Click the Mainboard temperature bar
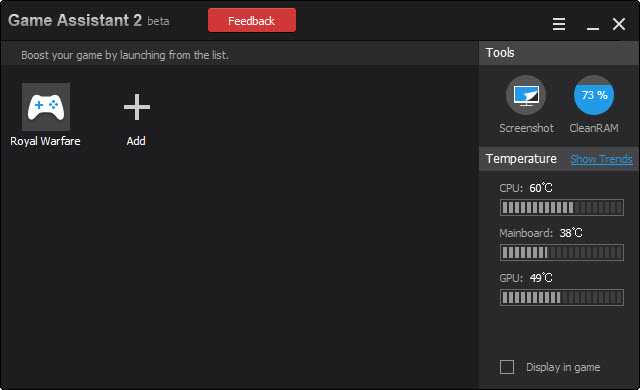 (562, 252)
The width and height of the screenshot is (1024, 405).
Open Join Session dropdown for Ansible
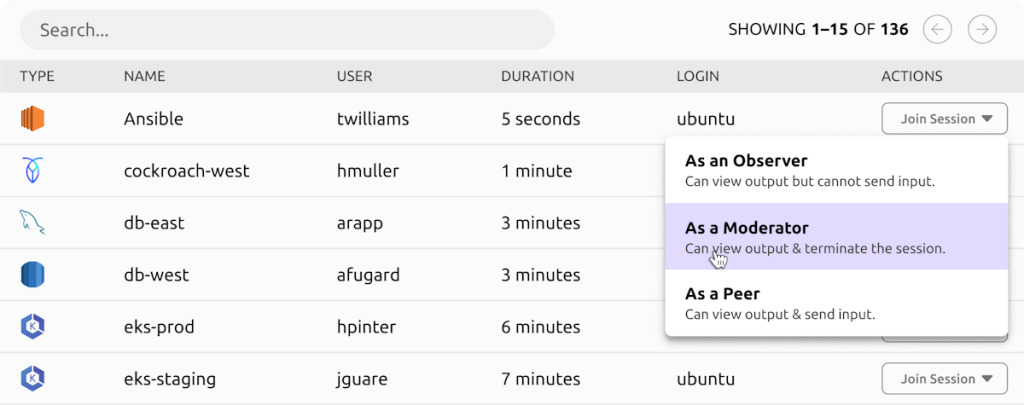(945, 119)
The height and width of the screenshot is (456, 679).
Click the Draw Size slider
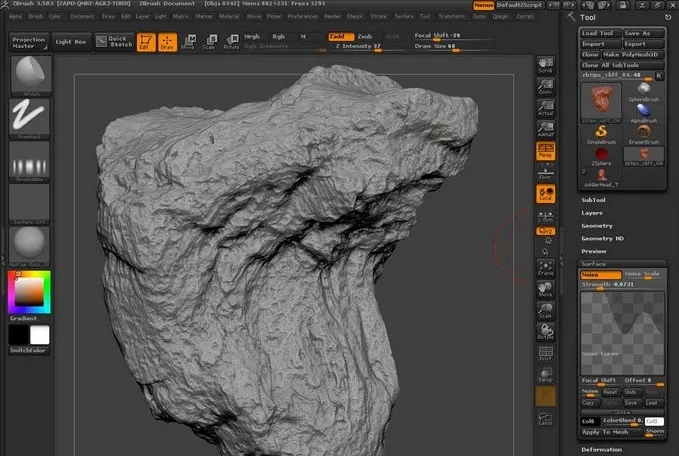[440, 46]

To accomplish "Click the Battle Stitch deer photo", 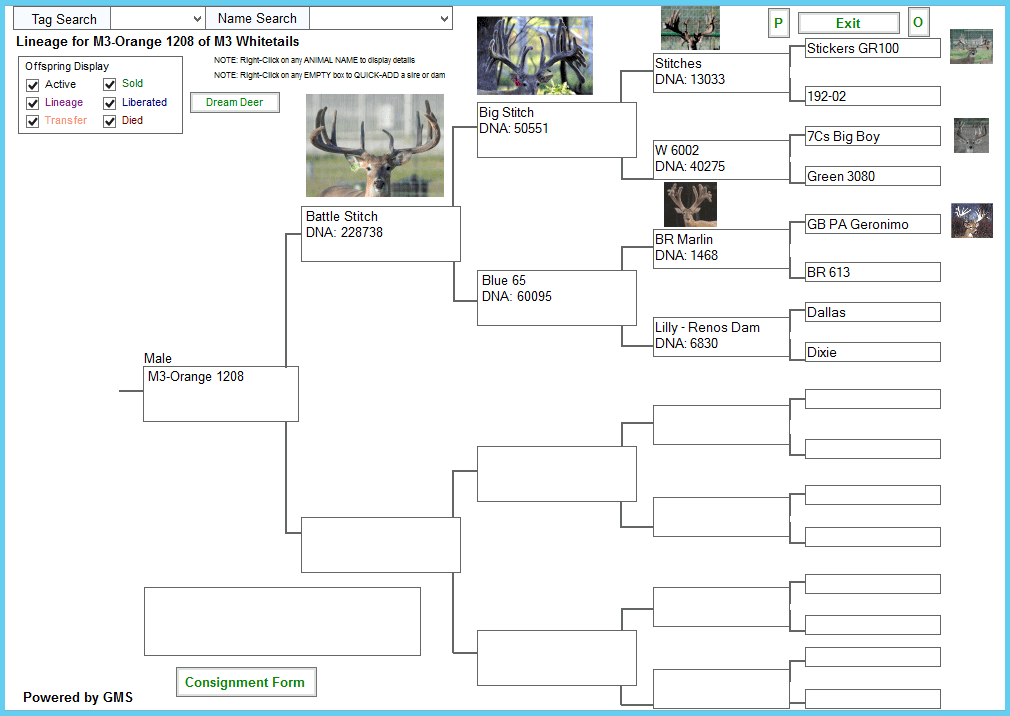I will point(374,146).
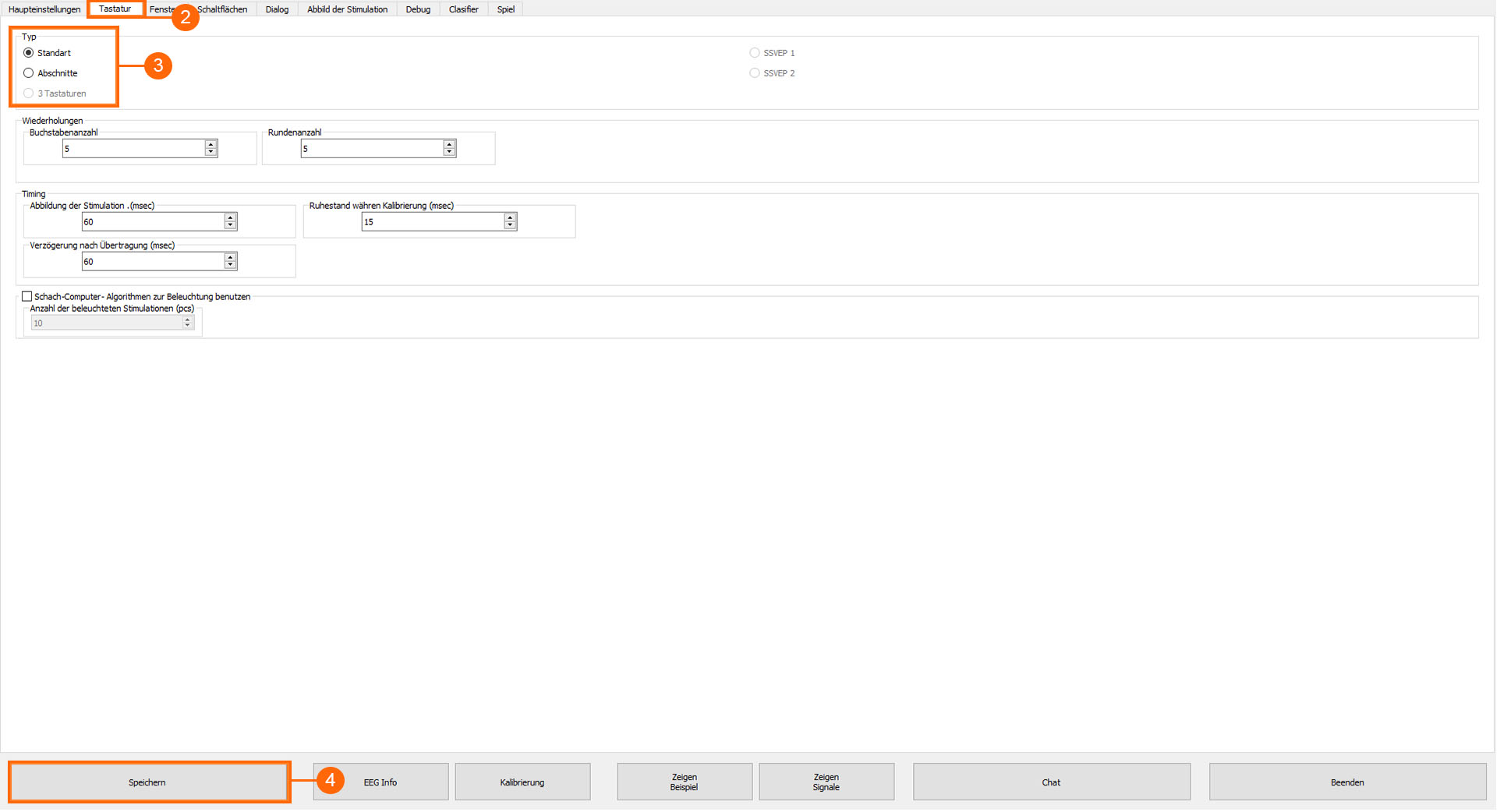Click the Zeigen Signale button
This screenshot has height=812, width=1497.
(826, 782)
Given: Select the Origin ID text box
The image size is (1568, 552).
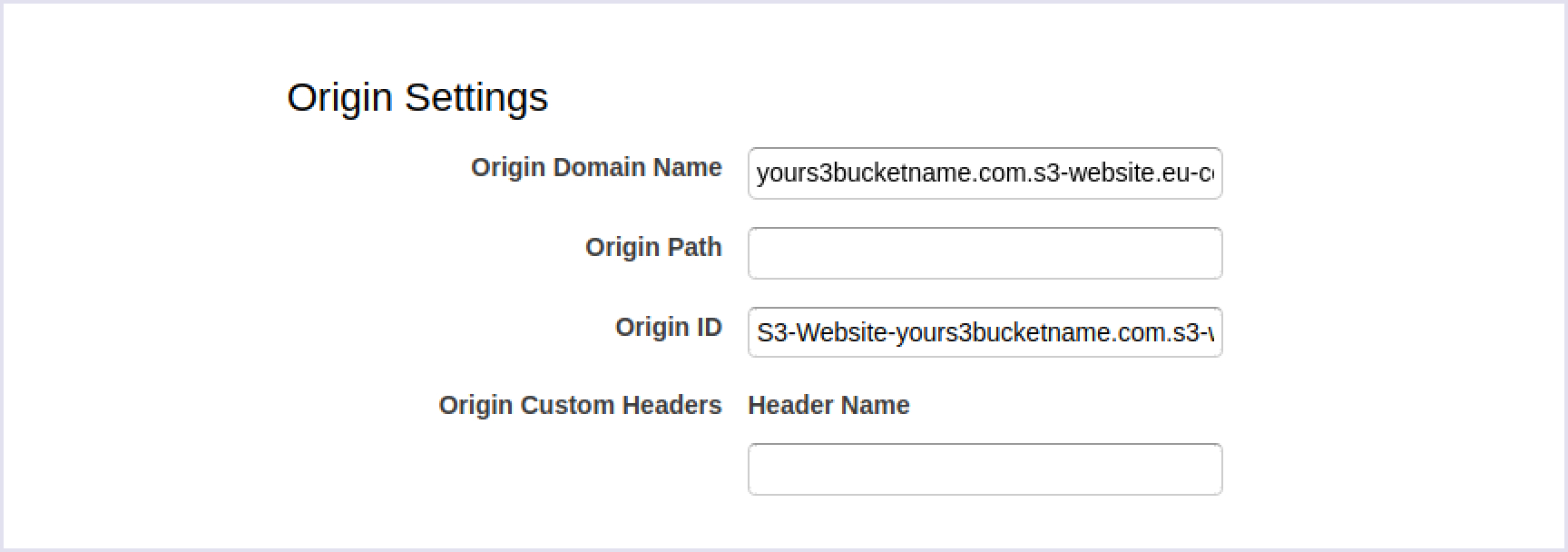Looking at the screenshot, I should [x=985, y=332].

•••

◆ **Problem to work on**: Return, exactly as they appear, the lines from the line containing "Given: Select the Origin ID text box" through the end of the records above, both ends included, without pictures.

◆ **Exercise solution**:
Given: Select the Origin ID text box
The image size is (1568, 552).
Looking at the screenshot, I should [x=985, y=332].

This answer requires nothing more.